**WHAT THE TASK ASKS:**
Count how many lines in the entries below hold "height". Only the number belongs in the answer.

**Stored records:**
++++
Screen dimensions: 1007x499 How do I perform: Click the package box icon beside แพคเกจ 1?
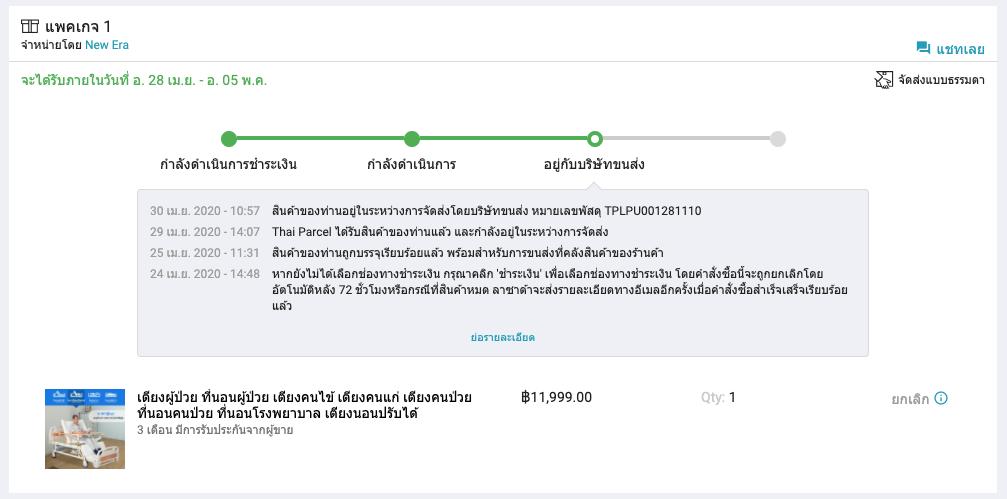30,26
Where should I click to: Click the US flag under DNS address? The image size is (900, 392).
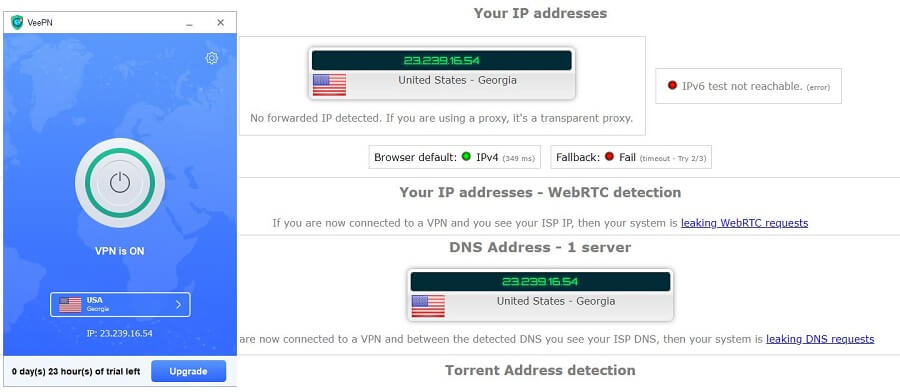pyautogui.click(x=428, y=306)
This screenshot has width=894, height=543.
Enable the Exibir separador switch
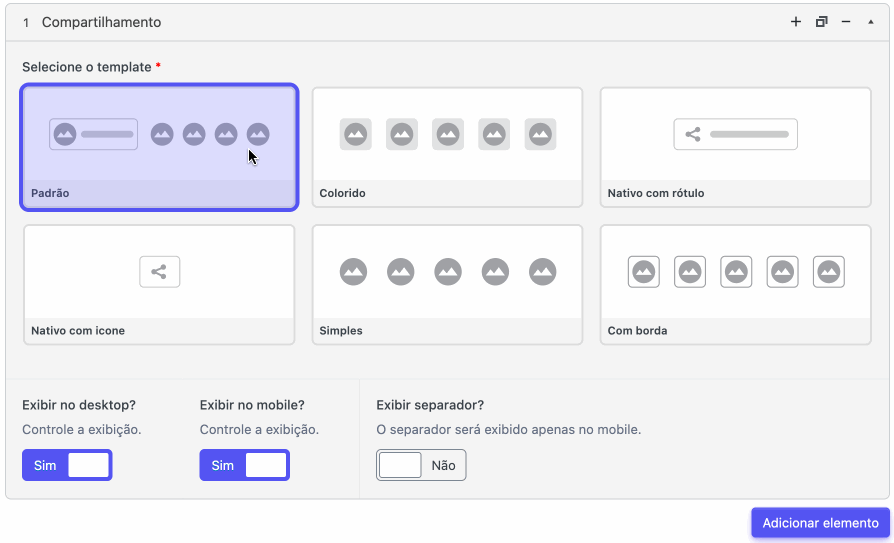tap(421, 465)
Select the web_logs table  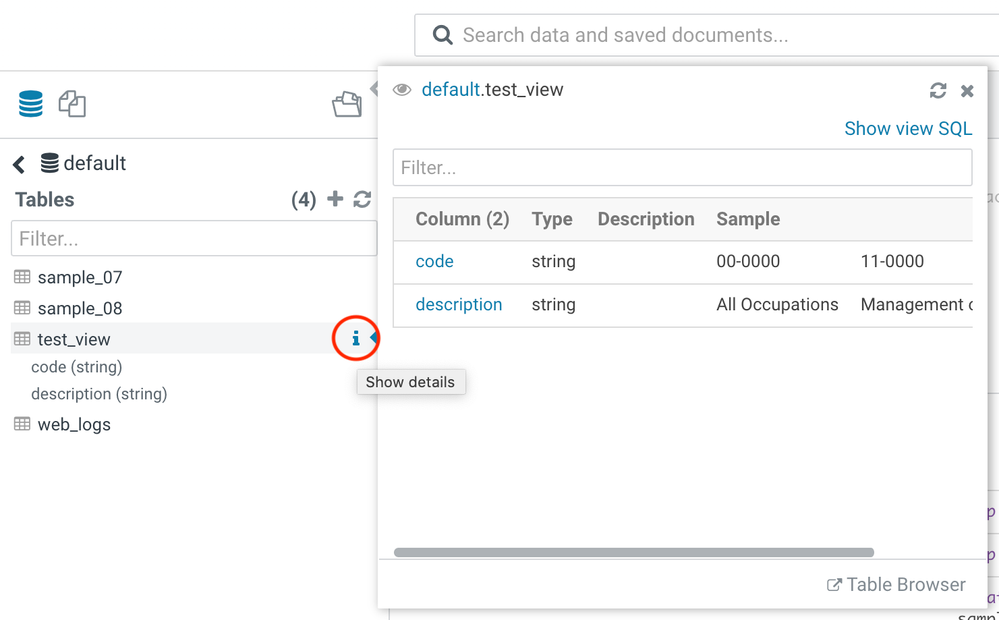(x=73, y=424)
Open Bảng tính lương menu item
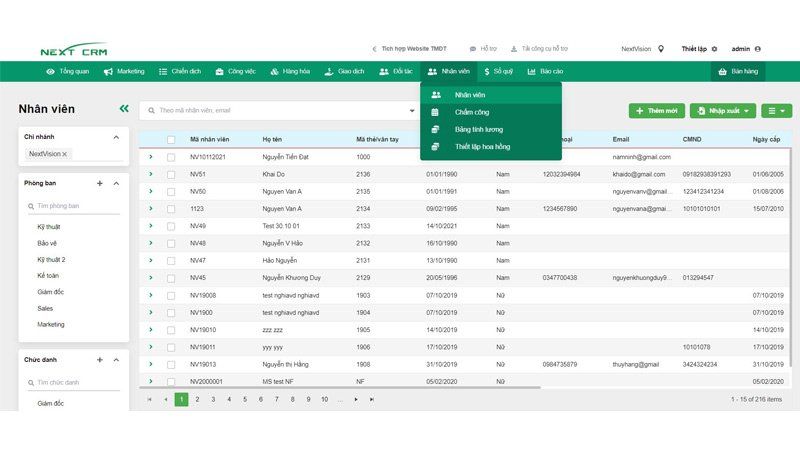800x450 pixels. tap(478, 129)
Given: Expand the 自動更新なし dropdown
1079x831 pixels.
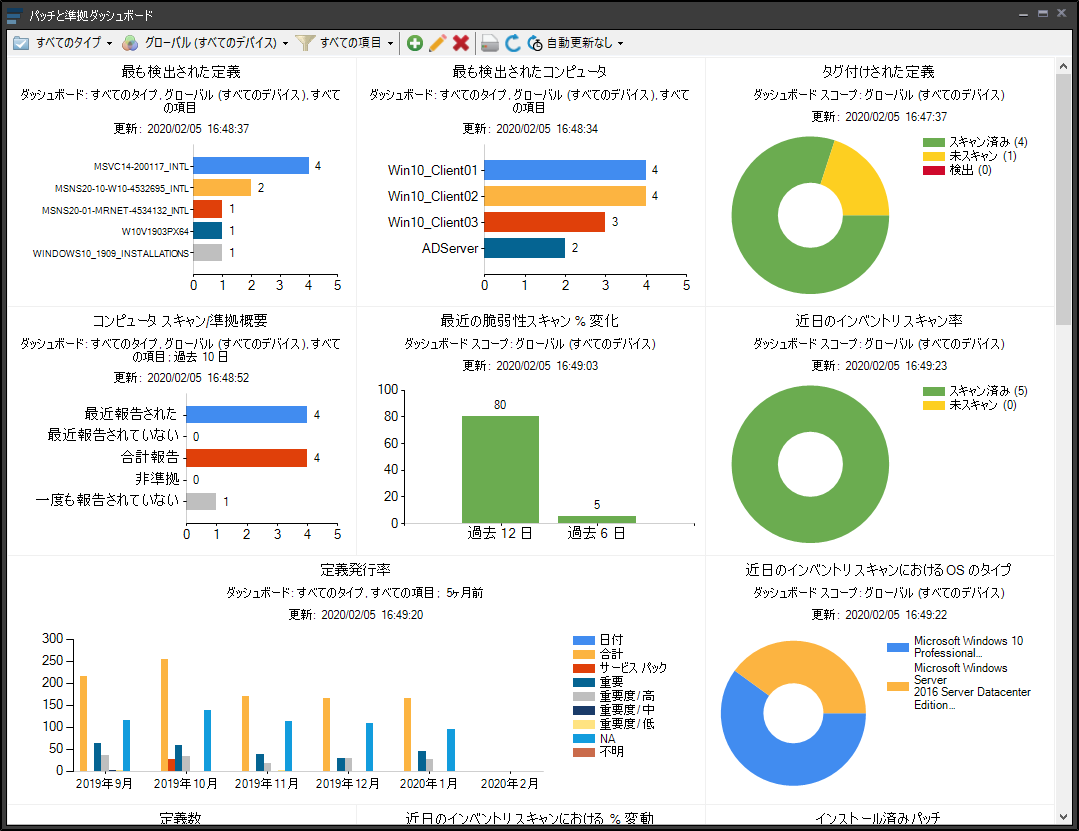Looking at the screenshot, I should (x=585, y=43).
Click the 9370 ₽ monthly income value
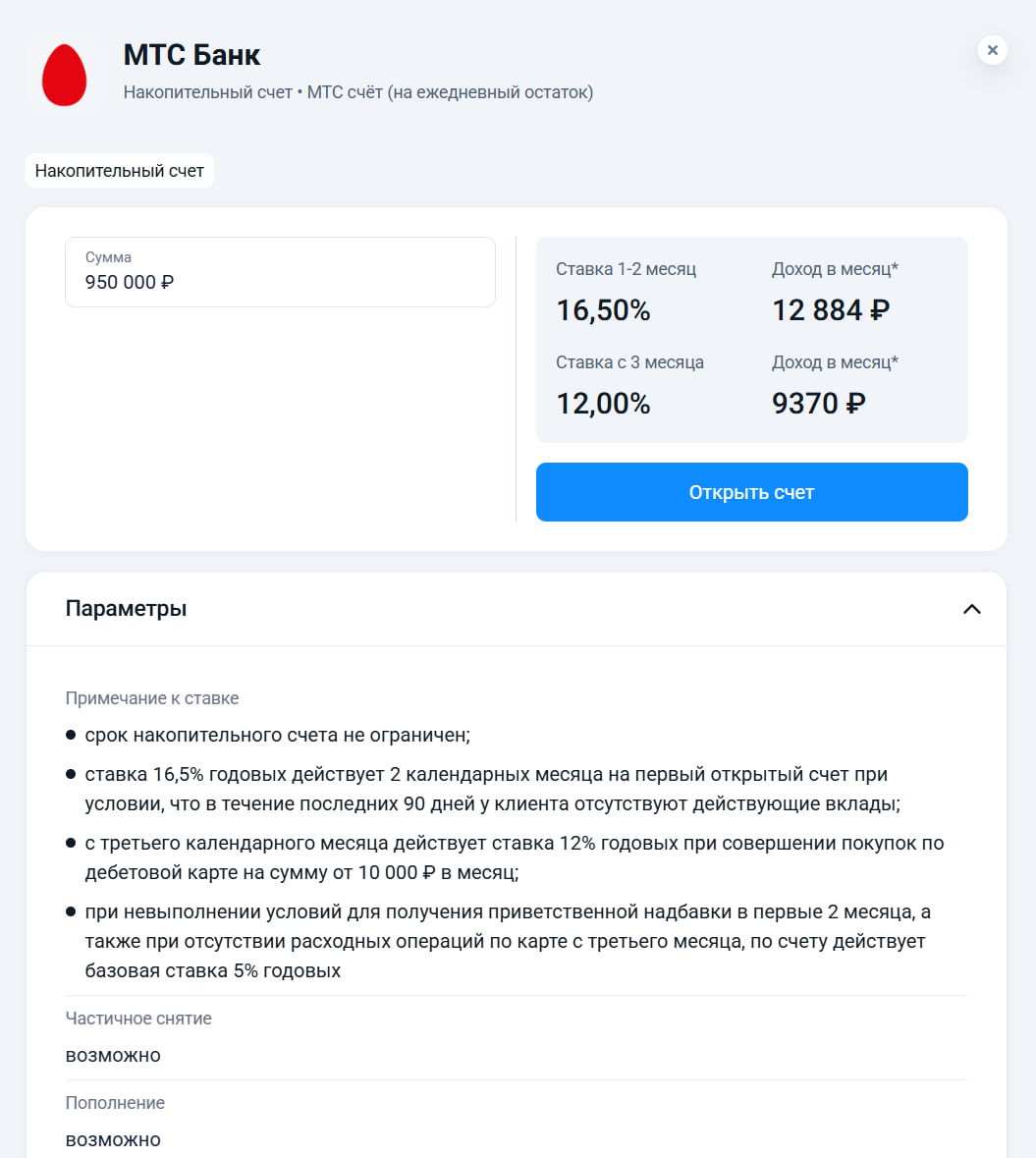1036x1158 pixels. [x=818, y=403]
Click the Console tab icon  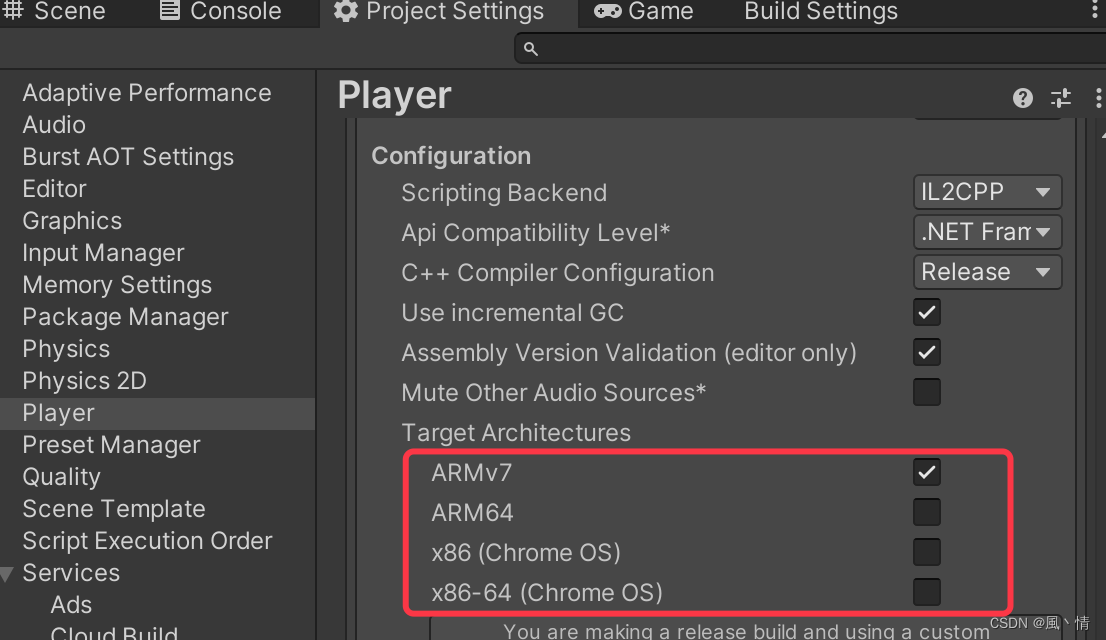(170, 11)
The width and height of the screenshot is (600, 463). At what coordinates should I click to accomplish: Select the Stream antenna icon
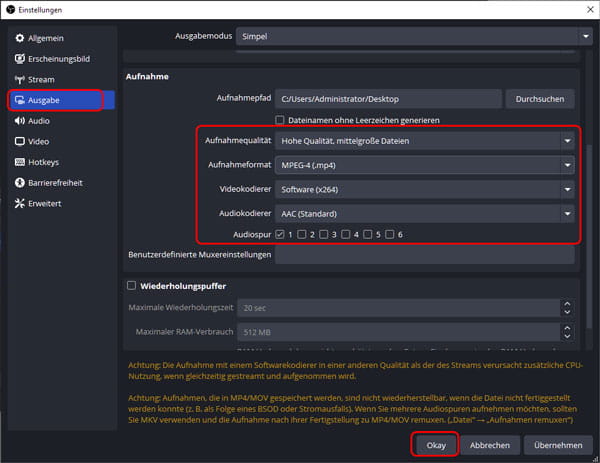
++++
**ANSWER SECTION:**
2